Movie Review: ‘Once Upon a Time…in Hollywood’ Is The World’s Best Hangout Movie

Quentin Tarantino has been a window into the Hollywood of the past for nearly three decades now. He has illuminated its wonder, its violence, and its allure as a continuing thread that connects his previous eight films. Now, he brings the whole thing front and center with ‘Once Upon a Time…in Hollywood’. Where other Tarantino films loosely evoke the films of his childhood by use of costumes, sets, style, and dialogue, this film completely immerses you in it. Through the use of filmmaking magic, Tarantino meticulously recreates Hollywood, circa 1969, and populates it with actors that you will not soon forget. Well, actors, directors, stuntmen, and some hippies that you won’t soon forget.
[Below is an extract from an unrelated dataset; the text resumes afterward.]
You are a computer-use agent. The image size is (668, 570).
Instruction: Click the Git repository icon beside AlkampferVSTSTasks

This film could best be described as a Hollywood hangout movie, and so the characters we hang out is about the most important part of the whole thing. Luckily, Rick Dalton, Cliff Booth, and Sharon Tate are all about as unforgettable a set of characters as you can get. And they are played by some of the last movie stars remaining in the Hollywood of today. Leonardo DiCaprio’s performance as Rick Dalton is delicious fun. As himself, he is an overly emotional, stuttering, and rambling alcoholic, but when in character he gets to become so much more. Throughout the course of the story (if you can call it that), Rick gets to play various flavors of Western heroes and villains. Each one of Rick’s characters are given different dynamics and DiCaprio eats them up with the kind of versatility that only a star of his caliber can do. He makes a multi-faceted performance comes off as laid back and just plain easy.
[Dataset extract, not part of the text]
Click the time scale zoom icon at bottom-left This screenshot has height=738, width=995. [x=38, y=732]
Brad Pitt provides the same ease to the performance of Cliff Booth. At almost no time do you feel that Cliff is anything less than the baddest mother fucker in the room. Even when he’s facing off against Bruce Lee on the set of ‘The Green Hornet’. Yet, he’s also the poorest of the main characters and the one most financially dependent on the success of another. Which leaves his character in strange predicaments from time to time. One of these might have lead to him murdering his own wife. Some believe he did anyways, but the movie provides no answers. What we do know is that he is about the best friend that the struggling Dalton could possibly ask for and their bromance provides the soul of the movie.
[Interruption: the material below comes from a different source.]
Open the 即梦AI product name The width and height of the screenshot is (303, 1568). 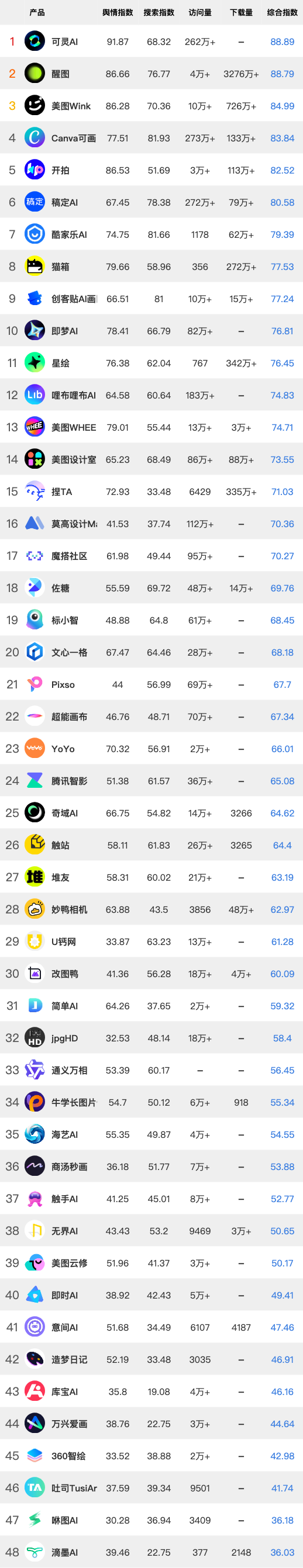coord(64,331)
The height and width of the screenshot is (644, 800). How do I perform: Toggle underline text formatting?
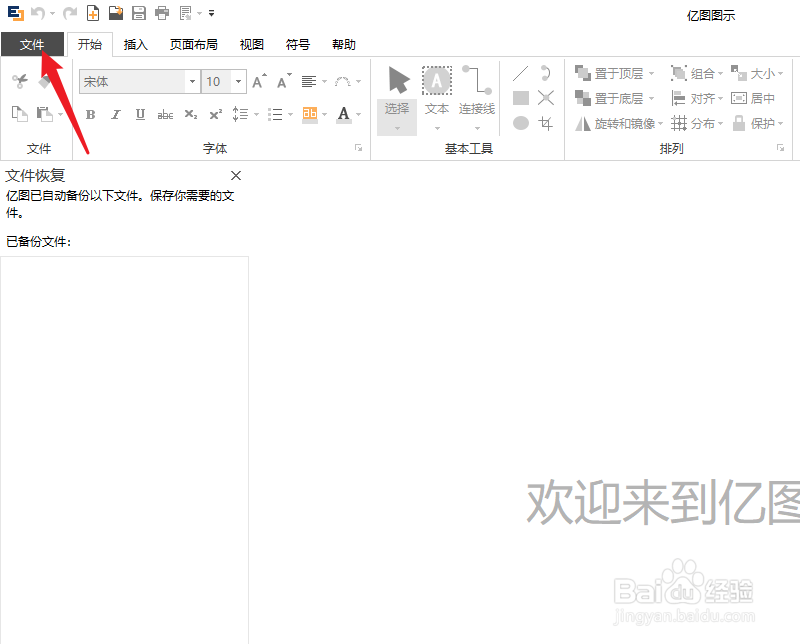pos(140,114)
The heart of the movie belongs to Margot Robbie as Sharon Tate. The film expects its audience to know who Tate is and what the Manson family viciously did to her in the summer of 1969. So, if you are not familiar with the Manson murders, then you need to do some quick reading in order to truly feel this movie as it’s foreboding dread is intended. Yet, the way Tate is portrayed here is the total opposite of dread. She is the exemplification of what being on the cusp a Hollywood starlet is supposed to be like. She drives through the canyons with the top down and her hair blowing in the wind. She wears the most glamorous clothes. She goes to the biggest parties. Her beauty and spirit is often the center of attention. However, she is far from a conceded attention seeker. Instead, she is a kind and soft spoken young woman who is just excited to be where she is. Her love of life is infectious and made ever more powerful with the knowledge of her impending demise hanging over the audiences heads.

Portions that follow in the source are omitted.